For a moment Gabe looked at the others as if he were a man who regretted dragging his friends through any more of his tribulations, and finally said, “If’n I have to, I will run it myself.”
“I’ll help,” Shad offered. “I ain’t got nowhere to be in a hurry.”
Then one by one the other old mountain men offered their services too, even though Jim was quick to remind them that Brigham Young’s Saints had already murdered five of their friends in a vicious and surprise attack.
“Don’t know for the rest of these fellas,” one of them replied to Bridger’s warning. “But for me, I ain’t got nowhere else to be neither. Like for Shadrach here, I figger the Seedskeedee is good a place as any for a man to stay out the rest of his days.”
Then Bridger took a step toward Bass as icy pricks of snow danced and swirled about them. Standing beside Titus, Hockaday tugged up the collar of his coat and shivered as a gust of wind slapped some of the sharp, cold lancets against their exposed skin.
Jim asked, “How ’bout you, Scratch? You got any place better to be than Green River come next spring?”
“Crow country.”
Sweete inquired, “Why you fix your sights so far away up there?”
“Yeah,” Bridger added, “this here’s a good country too.”

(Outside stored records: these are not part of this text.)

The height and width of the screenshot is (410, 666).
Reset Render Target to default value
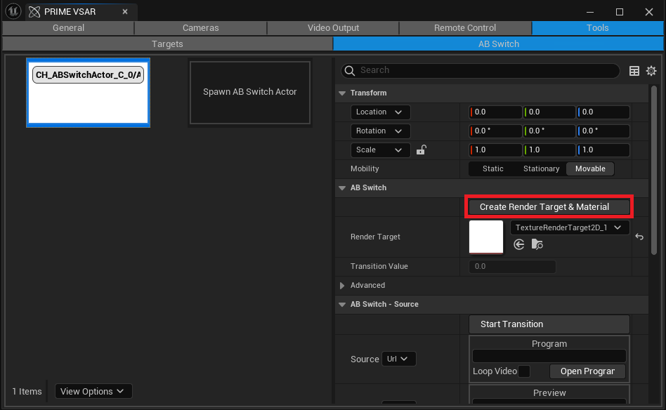(x=639, y=237)
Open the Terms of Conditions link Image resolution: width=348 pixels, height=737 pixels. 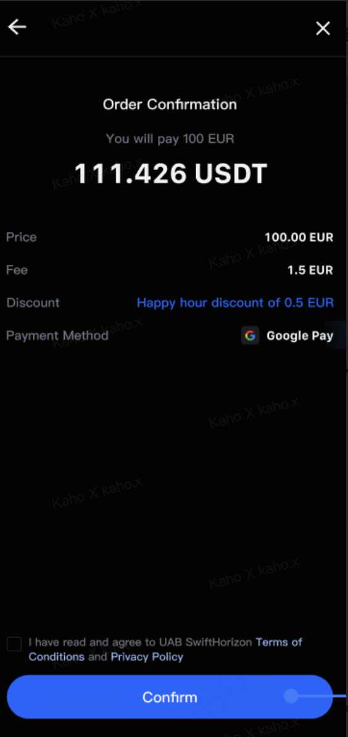[x=165, y=649]
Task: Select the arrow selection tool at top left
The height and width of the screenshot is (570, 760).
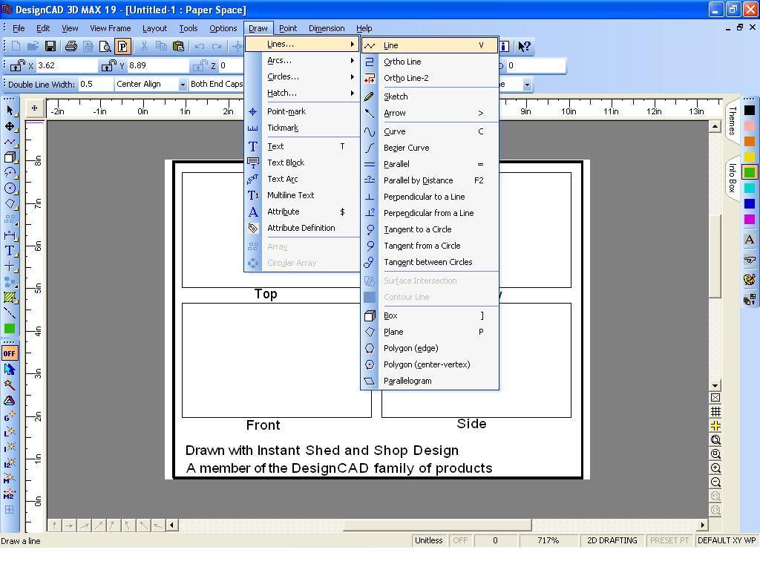Action: [10, 110]
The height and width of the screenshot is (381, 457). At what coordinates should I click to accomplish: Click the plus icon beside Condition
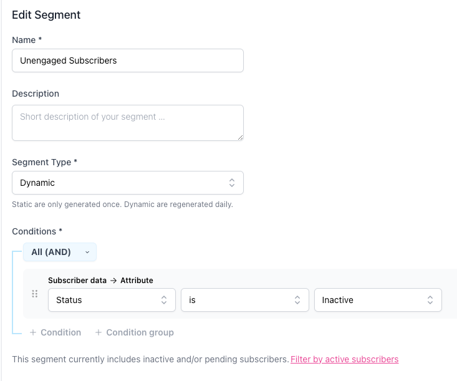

“For some folks, I’ll lay as that’s so,” he sighed. And finally said, “One time a ol’ friend of mine named Rotten Belly told me Crow country was right where First Maker intended it to be. A man goes south, he must wander and worry over a desert, where the water’s too warm an’ folks grow sick. If a man goes north, the summers are short and the snow lays deep a long, long time. To the west the people eat fish and they grow old too soon, their teeth rotten too, since’t they don’t have proper meat. And in the east, a man finds the water muddy, the land closed in so he can’t see far at all, and too many folks creepin’ out from the settlements. No, Gabe—I’ll head for that Yallerstone country. Seems to this child he’s been showed the right place.”
“You gonna winter your family on the Green with us, or you figger to head north now?”
He squinted his eyes and drew in a long breath of the cold, shocking air. Then he answered, “Now’s the time my bones tell me go north, afore winter sets in too hard.”
“What you say to ridin’ with us to the Green?” Bridger asked.
With a sad smile, Titus said, “I’d like to ride with you fellas that far. One last journey together, till it’s time for me to cross the Seedskeedee. Cross the Green … one last time.”